In this composition Stojowski shows himself to be a daring composer. His harmonies are bold, even shocking at times, and clearly signify the composer’s advance into the language of twentieth-century modernism. The penultimate chord in the coda, for example, is a ninth chord with an augmented fifth which contains a whole-tone pitch collection. Played in the piano’s lower register, this dissonant chord has a stunning jazz-like effect.

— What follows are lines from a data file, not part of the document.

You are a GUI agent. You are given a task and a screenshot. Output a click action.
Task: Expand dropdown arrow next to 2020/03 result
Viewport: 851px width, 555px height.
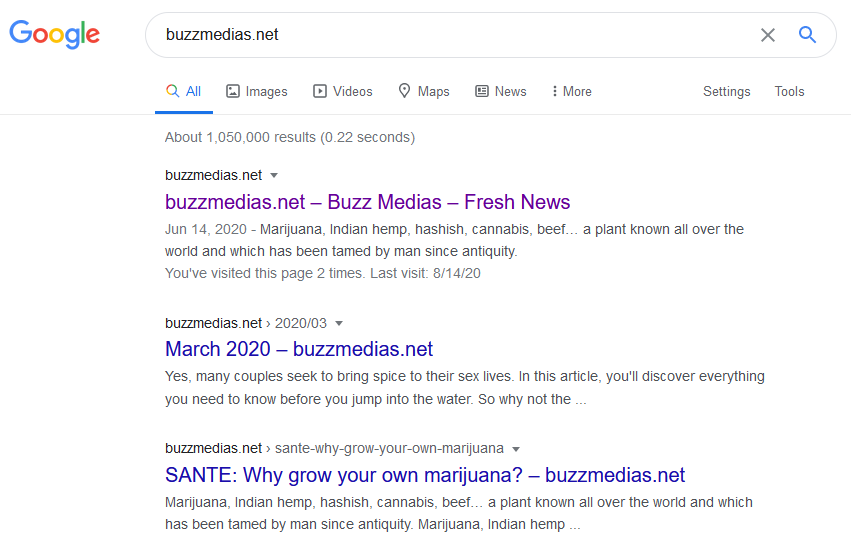pos(339,323)
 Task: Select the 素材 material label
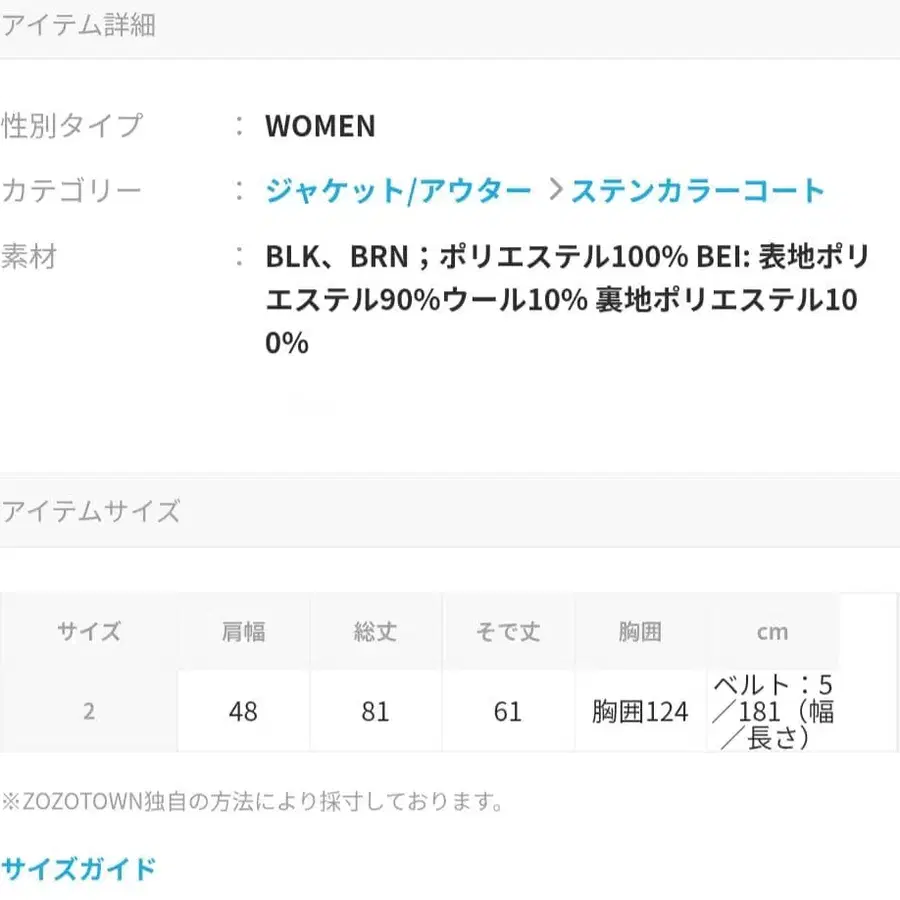(29, 257)
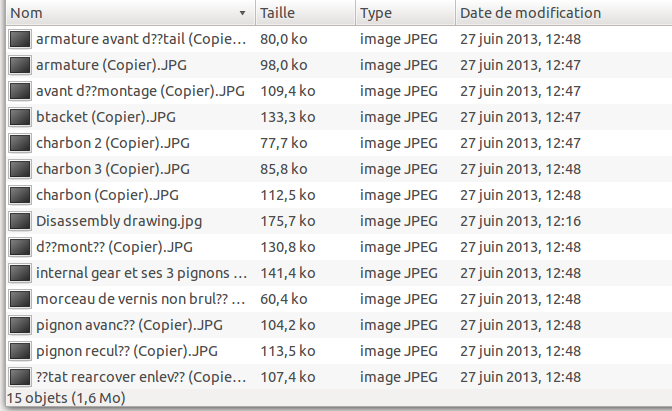The width and height of the screenshot is (672, 411).
Task: Select icon next to charbon 3 (Copier).JPG
Action: 20,169
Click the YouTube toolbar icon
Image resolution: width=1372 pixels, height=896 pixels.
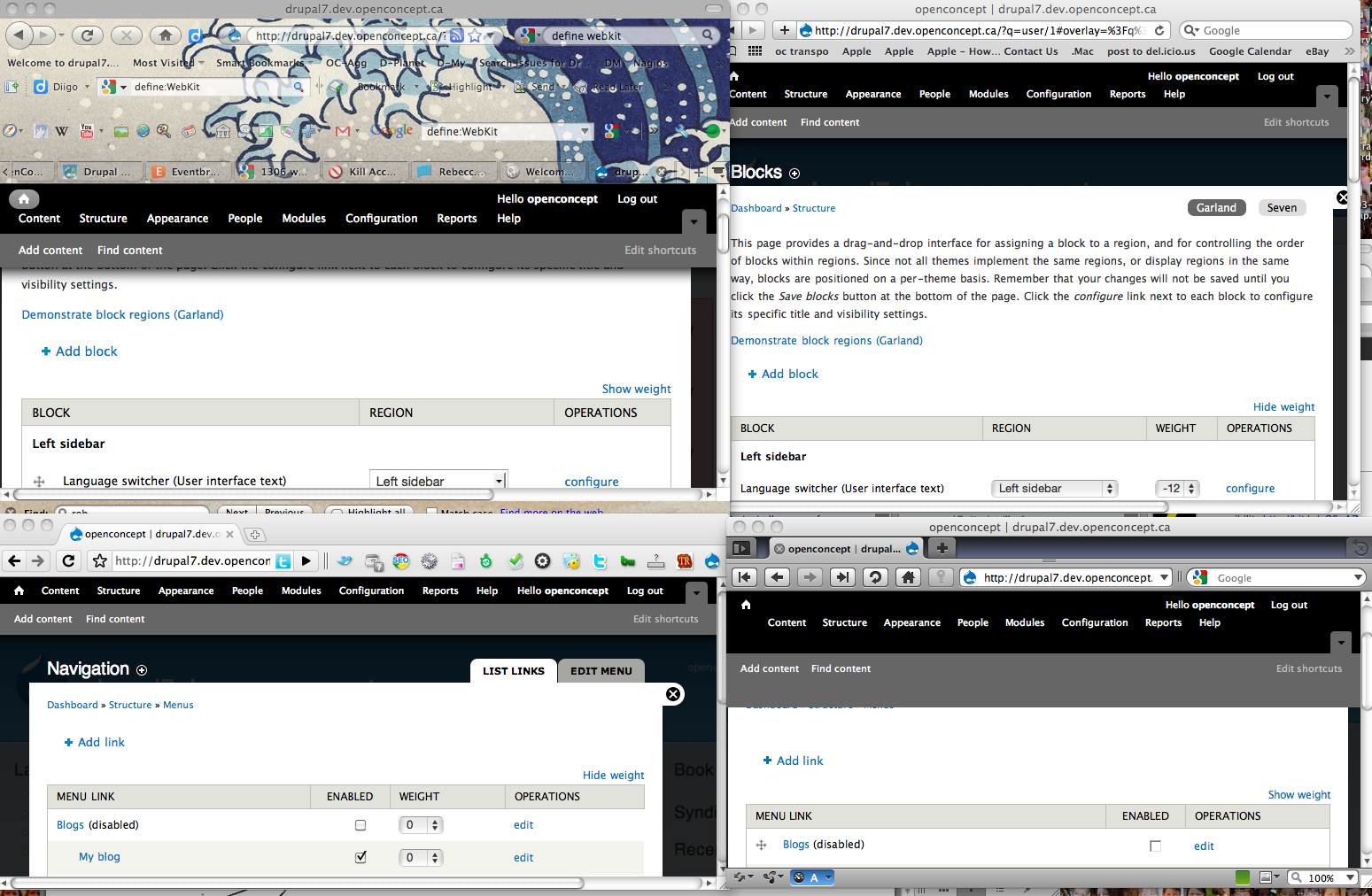click(85, 131)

The theme is written in the unusual metre of 7/4. This technique, however, appears to have more in common with the written-in rubato typical of Brahms than with an effort to impress the listener with effects associated with mixed metres. In the sixth variation there is the simultaneous use of 20/16 metre in the right hand with 4/4 metre in the left hand. In fact, this is merely an alternate way of notating an effect which other composers before him had simply rendered as five against four. In the ninth variation, Stojowski unexpectedly throws off modernist conventions and returns to his Romantic roots in a movement highly reminiscent of Chopin’s Prelude in B flat major, Op 28 No 21, with its style of a nocturne. At the end of the tenth and final variation, Stojowski uses harmonics by instructing the performer to hold an arpeggiated chord with the sostenuto pedal, depress the keys of certain notes without striking the strings, and then suddenly clear the pedal. This results in a barely audible harmonic effect, possibly only appreciated in the auditorium’s front row. A similar effect was earlier achieved by Debussy and Schoenberg.
The subject of the fugue, which begins in E minor, is derived from the original theme.